Passage to read:
....
Building Profitable Ranches from the Ground Up
At the recent Trust in Beef event in South Texas, producers, ranch managers, and ag-tech partners gathered to discuss one of the most pressing challenges in modern ranching: how to balance profitability with sustainability.
Josh Gaskamp, from the Noble Ranch Institute, shared powerful insights on how soil health and grazing management work in tandem to drive ranch profitability and resilience.
Soil: The Foundation of Ranch Health
Throughout his talk, Gaskamp focused on one central truth: soil is the foundation of everything.
He encouraged attendees to “get out and look at the ground” — to read the land and recognize its signals. Some of the key soil health indicators he highlighted include:
- Soil Cover: Protecting bare ground with forage and litter helps capture rainfall and reduce erosion.
- Soil Color: Darker soils are richer in organic matter and more biologically active.
- Soil Structure: Healthy soils have open spaces for air and water, not compaction.
- Biological Activity: Earthworms, dung beetles, and microbes recycle nutrients and improve fertility.
- Root Resistance: Deep, straight root systems signal healthy, loose soils.
- Smell:
Healthy soil should have an earthy, alive scent, not a metallic one.
“The grazing animal is part of the solution,” Gaskamp said. “When managed right, livestock help incorporate organic matter and stimulate biological activity — improving soil structure and long-term resilience.”
Grazing for Profit, Not Just Production
By viewing plants as solar panels that capture and store energy in the soil, Gaskamp reframed the ranch ecosystem as an integrated business. Healthy, diverse plant communities improve soil structure, enhance water-holding capacity, and ultimately increase grazing and carrying capacity — the foundation of long-term profitability.
....
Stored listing

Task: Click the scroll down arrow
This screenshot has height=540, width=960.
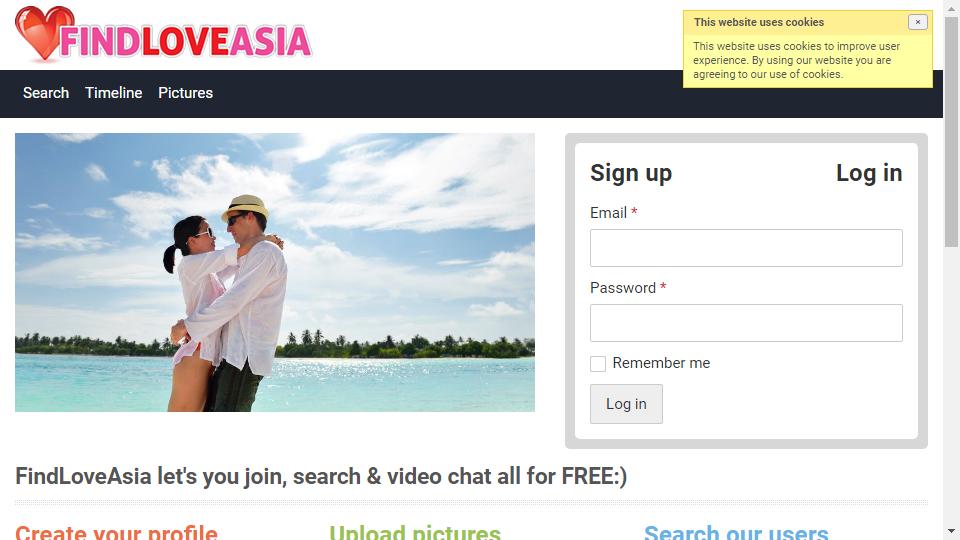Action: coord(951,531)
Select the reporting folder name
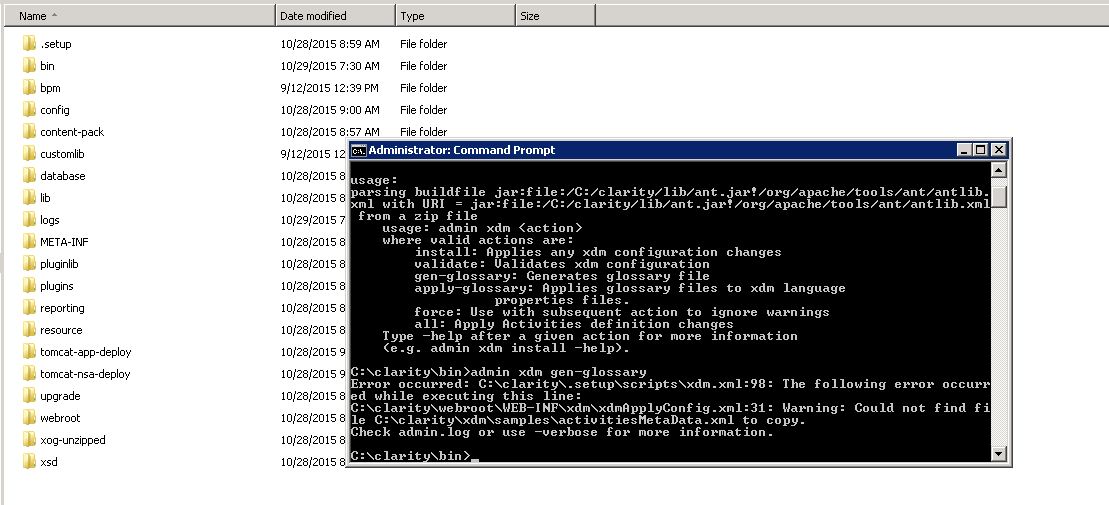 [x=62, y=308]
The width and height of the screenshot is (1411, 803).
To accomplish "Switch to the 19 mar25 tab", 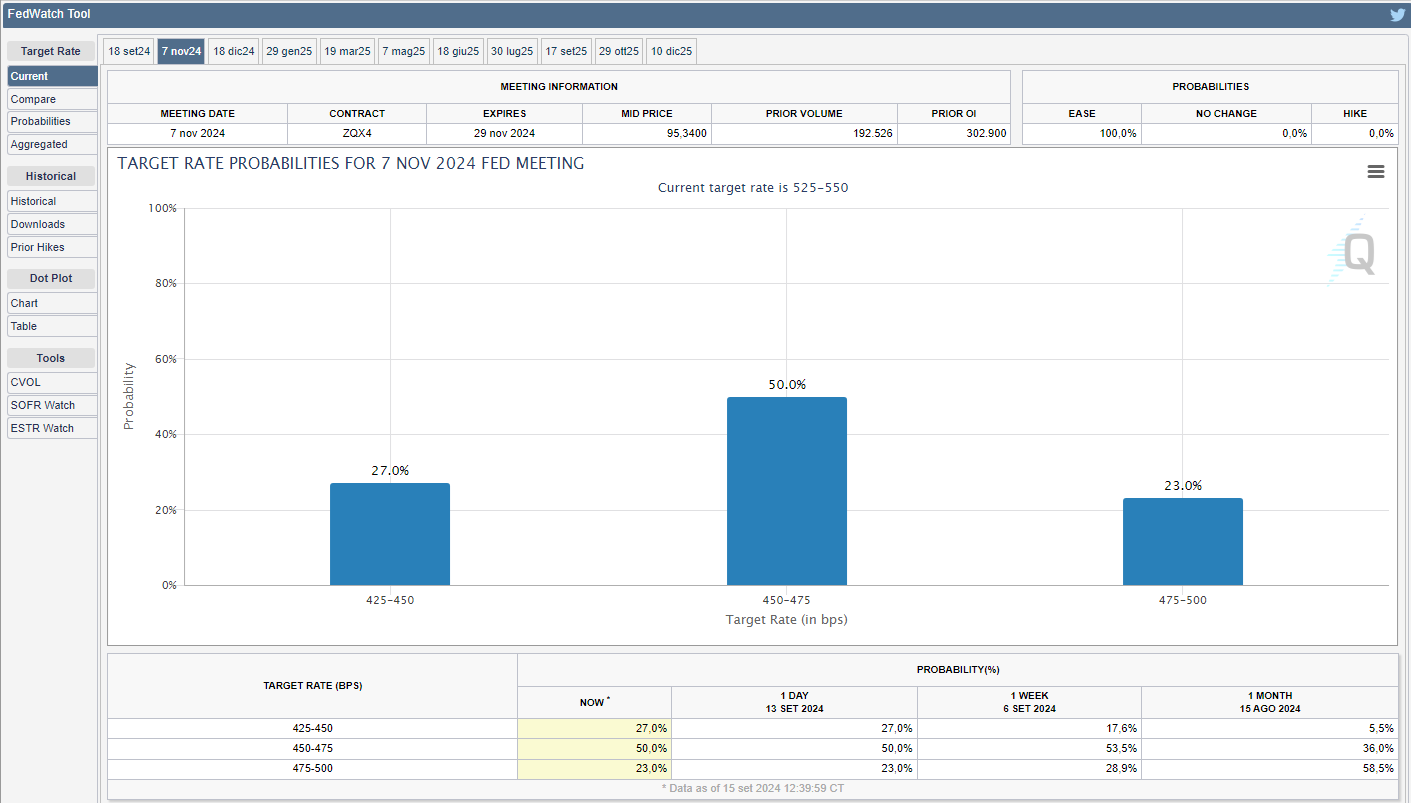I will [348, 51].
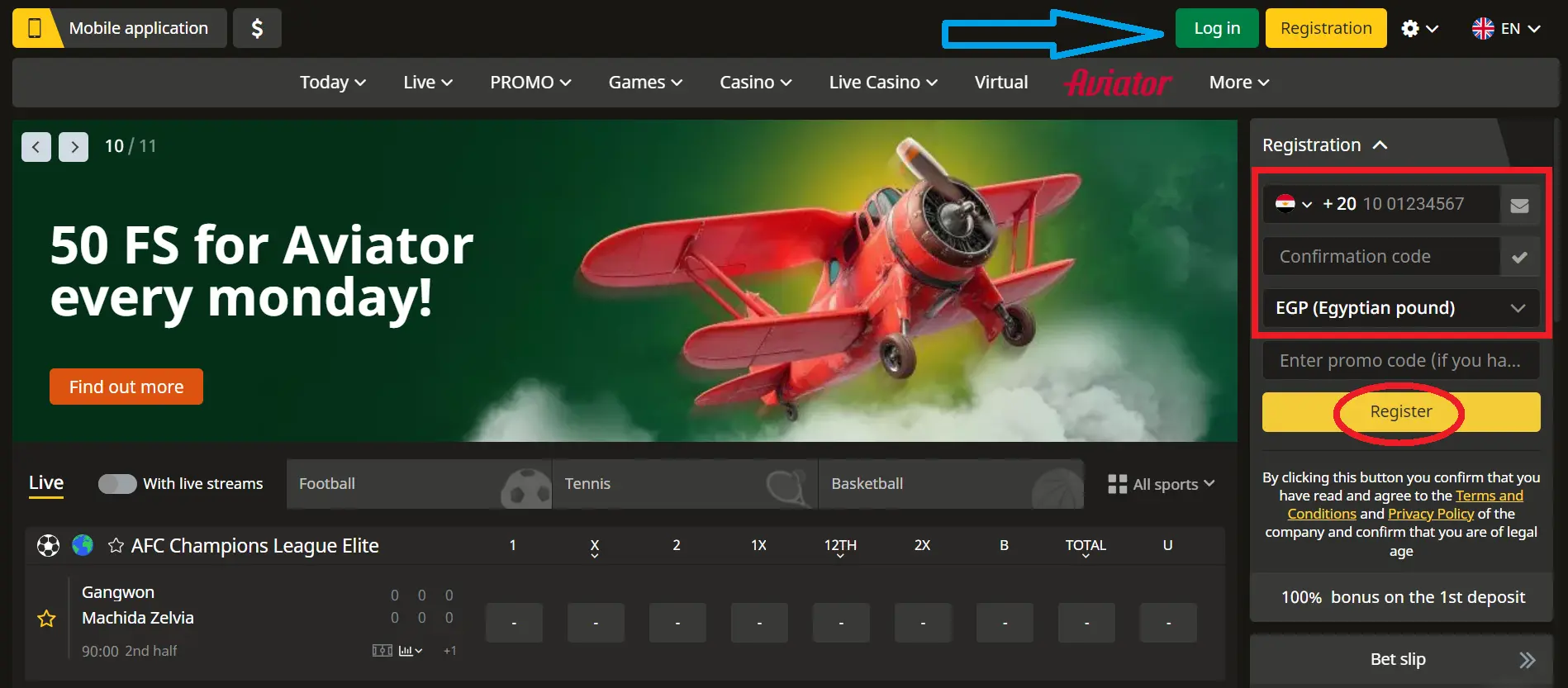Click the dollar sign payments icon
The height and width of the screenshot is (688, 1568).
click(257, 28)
....
Update the article on ranch profitability, beginning at the words "Josh Gaskamp, from" and stopping after "and improve fertility.", with "attendees" replaced by "participants". The stored listing has no role in this work.

Josh Gaskamp, from the Noble Ranch Institute, shared powerful insights on how soil health and grazing management work in tandem to drive ranch profitability and resilience.
Soil: The Foundation of Ranch Health
Throughout his talk, Gaskamp focused on one central truth: soil is the foundation of everything.
He encouraged participants to “get out and look at the ground” — to read the land and recognize its signals. Some of the key soil health indicators he highlighted include:
- Soil Cover: Protecting bare ground with forage and litter helps capture rainfall and reduce erosion.
- Soil Color: Darker soils are richer in organic matter and more biologically active.
- Soil Structure: Healthy soils have open spaces for air and water, not compaction.
- Biological Activity: Earthworms, dung beetles, and microbes recycle nutrients and improve fertility.